Isaac Johsua s’est éteint ce 26 décembre. Isaac, que l’on surnommait Isy, ne s’est jamais départi ni de de son humour ni de son attachement au marxisme, profond mais sans fétichisme. Il avait la conviction que la survie d’un capitalisme en crise débouchait inévitablement sur des catastrophes.
Isy était né à Alexandrie, à l’époque encore une ville cosmopolite où coexistaient de façon plus ou moins harmonieuse Égyptiens musulmans ou coptes, Juifs et Grecs. Il aimait évoquer les échanges de pâtisseries au moment des fêtes religieuses des unEs et des autres. Sa famille avait été expulsée d’Égypte en 1956 après la nationalisation du canal de Suez et l’agression franco-britannique contre l’Égypte.
Étudiant en France, il adhère alors à l’Union des étudiants communistes, puis au PCF. Cuba semblait encore s’orienter vers un modèle socialiste différent de celui de l’URSS. Il y travailla donc comme économiste et enseignant de 1964 à 1967.
De retour à Paris, Isaac Johsua rompt avec le PCF et devient un des responsables de la Jeunesse communiste révolutionnaire (JCR). Il participe donc très activement au mouvement de mai-juin 1968. Comme d’autres dirigeants de la JCR, il passa quelque temps en prison pour « reconstitution de ligue dissoute »...
Libéré, il reprend son activité militante à la Ligue communiste qui venait de se créer. Il anime la minorité qui s’oppose à une adhésion à la IVe Internationale, mais marque aussi son opposition à certains points du crédo trotskiste de l’époque, notamment sur la nature de l’URSS (« État ouvrier dégénéré »). La rupture avec la Ligue communiste intervient en 1971, et Isy se lance dans la construction de l’organisation communiste Révolution !, qui se développe d’abord rapidement avant d’être emportée par la fin de la période ouverte par 68.
Avec d’autres militantEs, Isaac Johsua décide de rejoindre la Ligue communiste révolutionnaire. Il la quittera à la suite des débats qui ont suivi l’entrée des troupes soviétiques en Afghanistan, intervention justifiée dans un premier temps par la IVe Internationale.

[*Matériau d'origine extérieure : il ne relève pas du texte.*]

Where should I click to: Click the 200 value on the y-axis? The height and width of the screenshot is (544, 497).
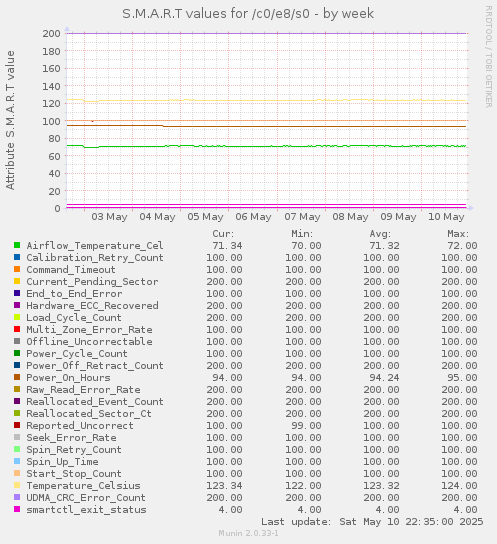click(51, 34)
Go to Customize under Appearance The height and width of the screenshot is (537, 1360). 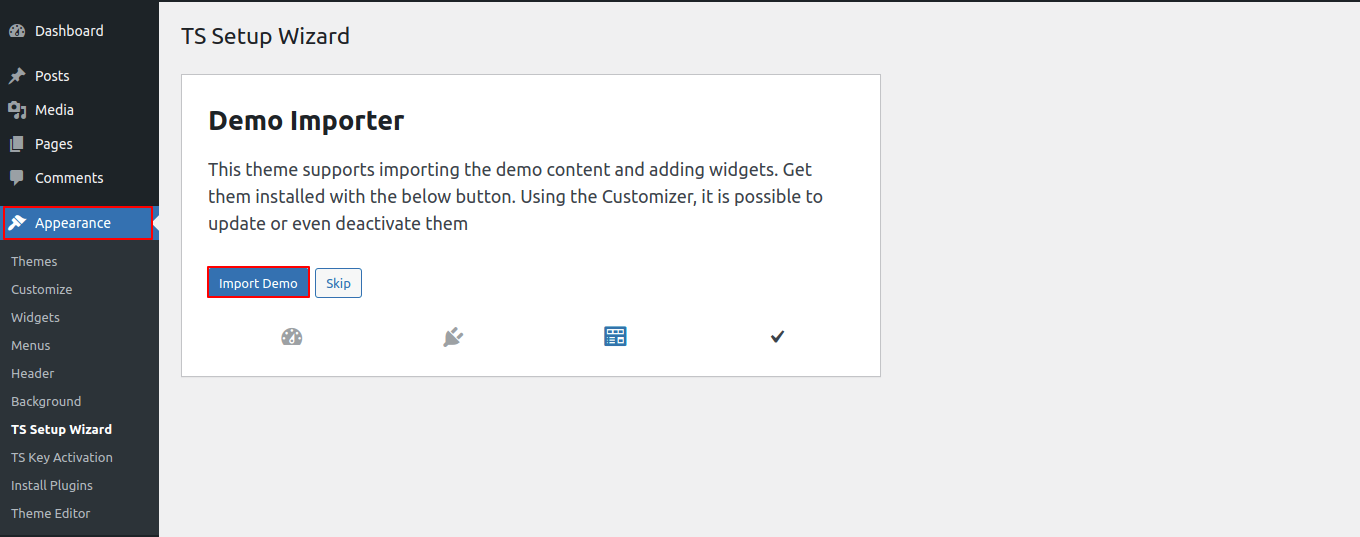(x=41, y=289)
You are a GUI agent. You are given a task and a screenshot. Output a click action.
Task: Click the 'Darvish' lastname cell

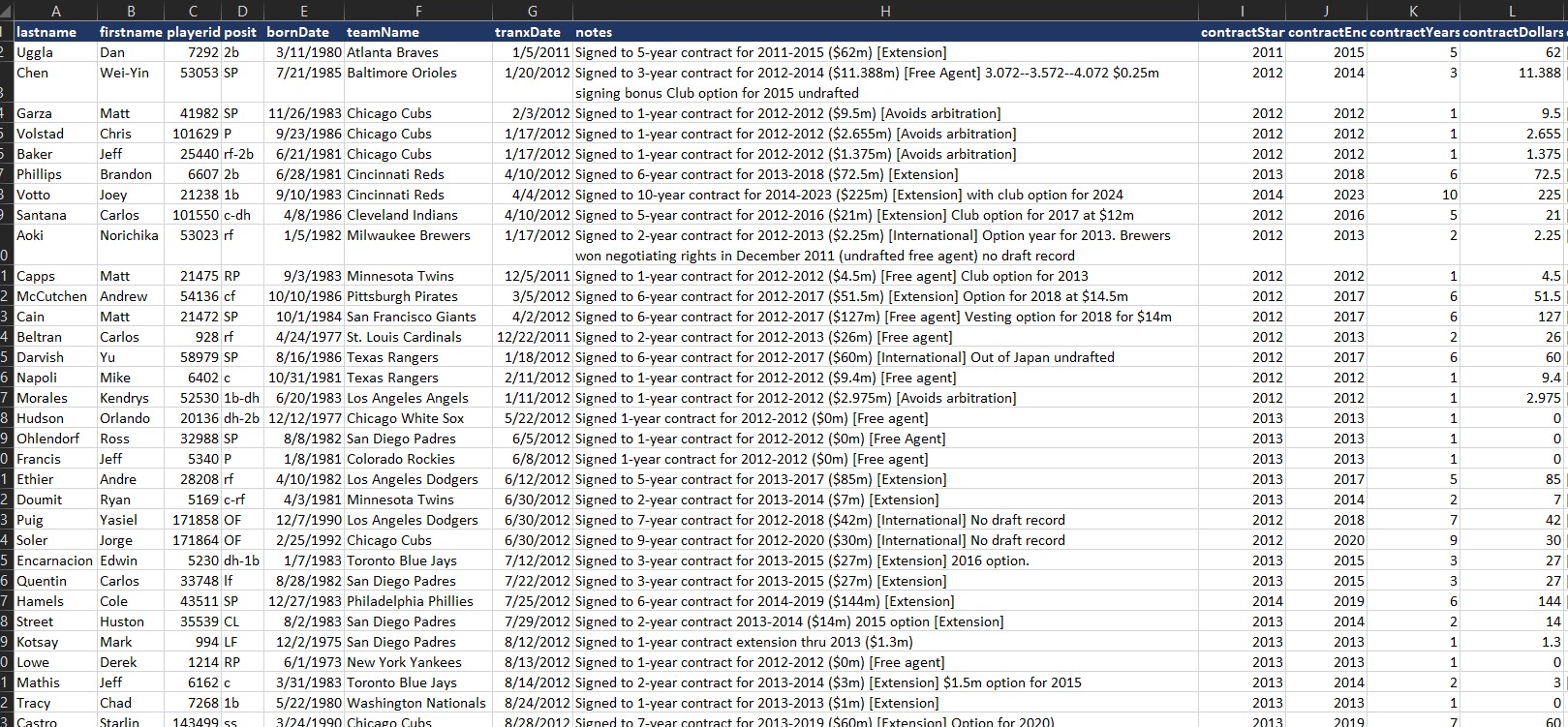coord(40,357)
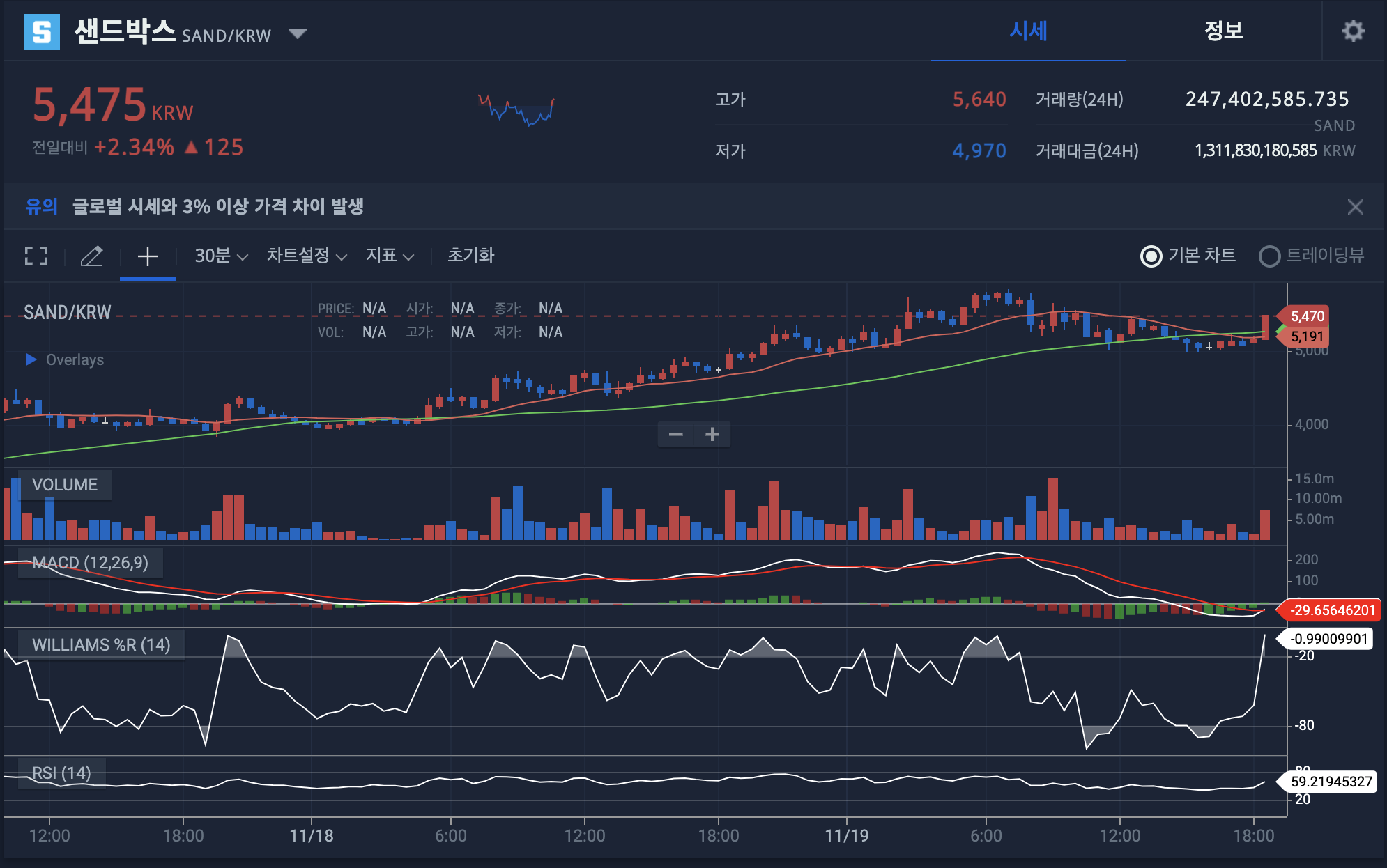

Il poursuit ensuite une carrière universitaire sans jamais se désintéresser de l’activité militante, même s’il ne sera plus membre d’aucune organisation politique. Il participera par ailleurs au conseil scientifique d’ATTAC et à la Fondation Copernic (dont il produira la toute première note).
Son premier ouvrage se situe dans le prolongement de sa thèse (La Face cachée du Moyen Âge. Les premiers pas du capital). C’est un texte fondamental où il montre comment au sein des pores de la société féodale se développe les prémisses du capitalisme. Isy se consacre ensuite à l’étude des crises du capitalisme, et publie plusieurs articles et livres sur ce thème. Il fut un des premiers à percevoir l’importance de la crise des subprimes : dès l’été 2007, lors d’un exposé à l’université d’été de la LCR, il insistait déjà sur sa gravité et ses répercussions possibles sur l’ensemble du système financier. En 2012, dans La révolution selon Karl Marx, il s’interrogeait sur les failles pouvant exister dans la théorie des fondateurs du marxisme et sur leur conséquences dans les échecs des expériences révolutionnaires. Ces dernières années, bien qu’affaibli, il continuait néanmoins à suivre l’actualité et à écrire des textes sur les Gilets jaunes, sur Trump, etc.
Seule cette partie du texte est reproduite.